With the memory of this bitter experience, my grandmother prepared to emigrate as soon as Hitler came to power in 1933, accompanied by her two grown-up children. Sadly, Mathilde Jacob was less fortunate. She continued her work with Rosa Luxemburg’s close associates – Leo Jogiches until he was himself killed in March 1919, then Clara Zetkin and Paul Levi, who led the KPD for two more years. After the disastrous “March action” imposed by Comintern in 1921, Mathilde Jacob was one of the group around Paul Levi who broke with a KPD that had departed from Rosa Luxemburg’s line of “majority revolution”, and she continued to work for him until his death in 1930. She and Paul Levi also preserved Rosa Luxemburg’s surviving papers, enabling Levi to publish among other texts Luxemburg’s essay on the Russian revolution. But already in her sixties when the Nazis came to power, her attempts to emigrate were unsuccessful. In 1942 she was deported to Theresienstadt, where she perished the following April.

It took until the 1990s before Mathilde Jacob’s close connection with “Rosa Luxemburg and her friends” was fully recognised.
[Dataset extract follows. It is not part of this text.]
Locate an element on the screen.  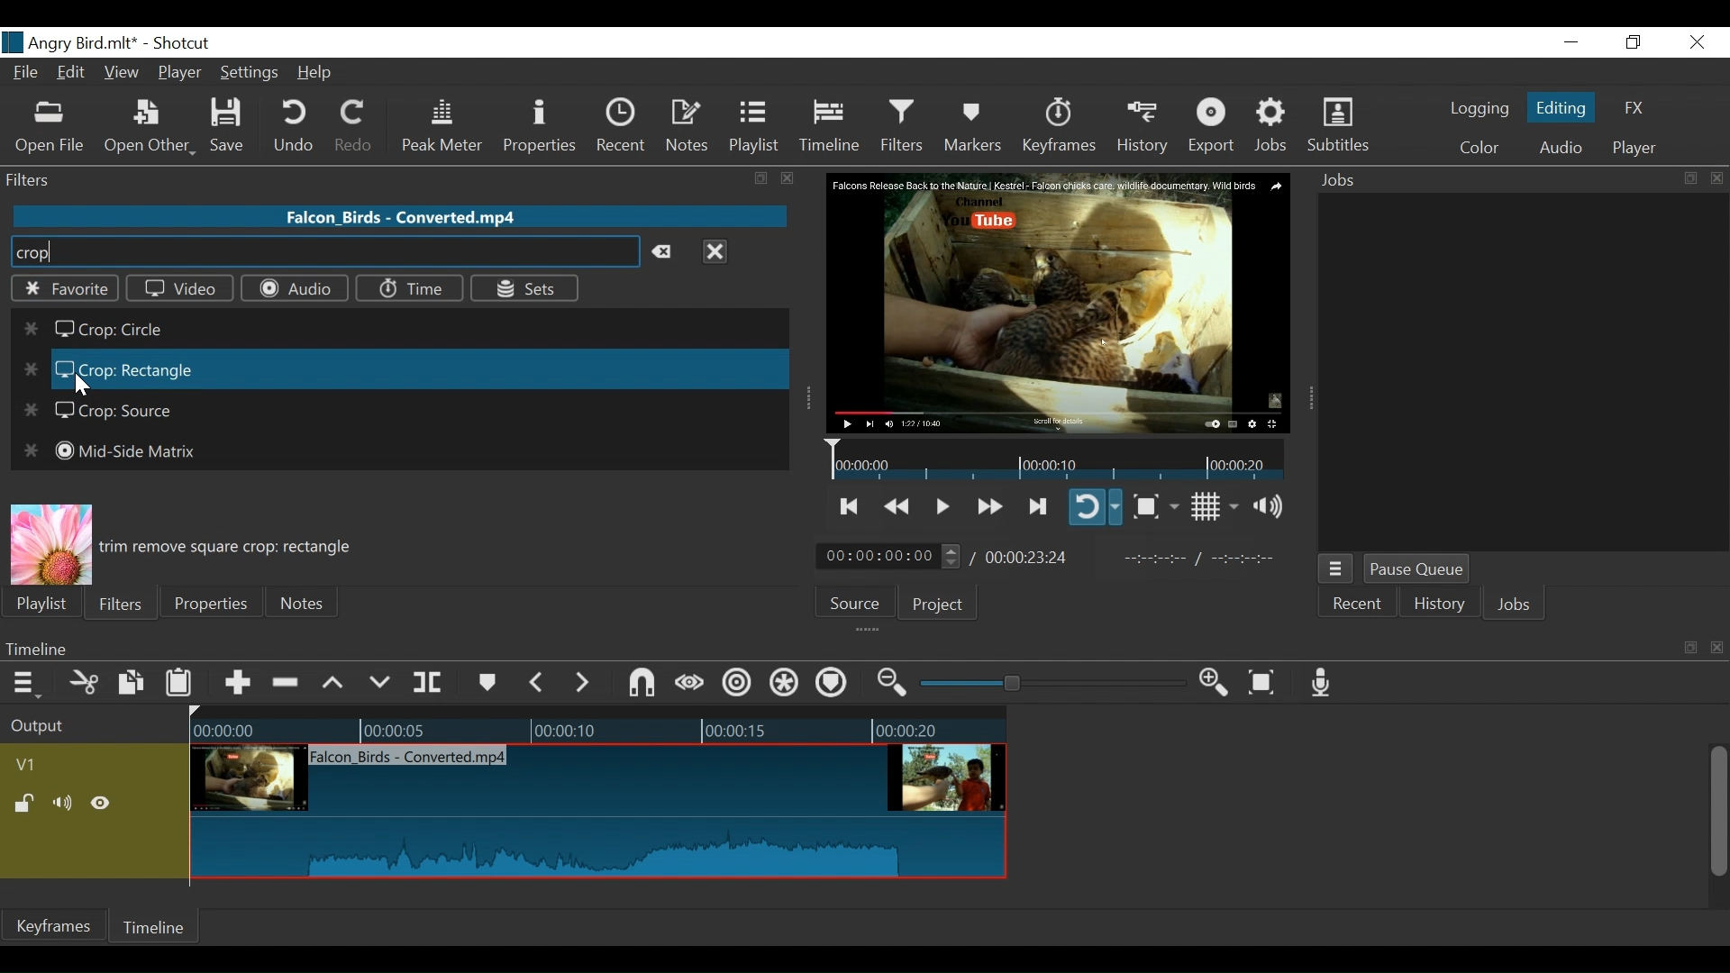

And only more recently has Wolfgang Fernbach’s role in the Spartacus movement been the subject of attention. But a short video about his life is now part of the “Berlin 1918/19” exhibit in the Märkisches Museum, to be transferred to Berlin’s new Humboldt-Forum when this opens in a few months time.

 

[1] The Family Chronicle of Eugen Fernbach, Heretic Books, 1999. A complete version in German is Assimilation—Zionismus—Spartakus, Hentrich & Hentrich, 2019.

[2] Mathilde Jacob, Rosa Luxemburg: An Intimate Portrait, Lawrence & Wishart, 2000.

[3] This letter is in the Verso edition of The Letters of Rosa Luxemburg, 2011, p. 479. Unfortunately, a mistranslation suggests that Rosa Luxemburg was refusing Wolfgang an “opening on the editorial board”, when she actually wrote rather humorously about “not yet having editorial offices”.

[4] This report is discussed in detail by Mark Jones, Founding Weimar, Cambridge University Press, 2016.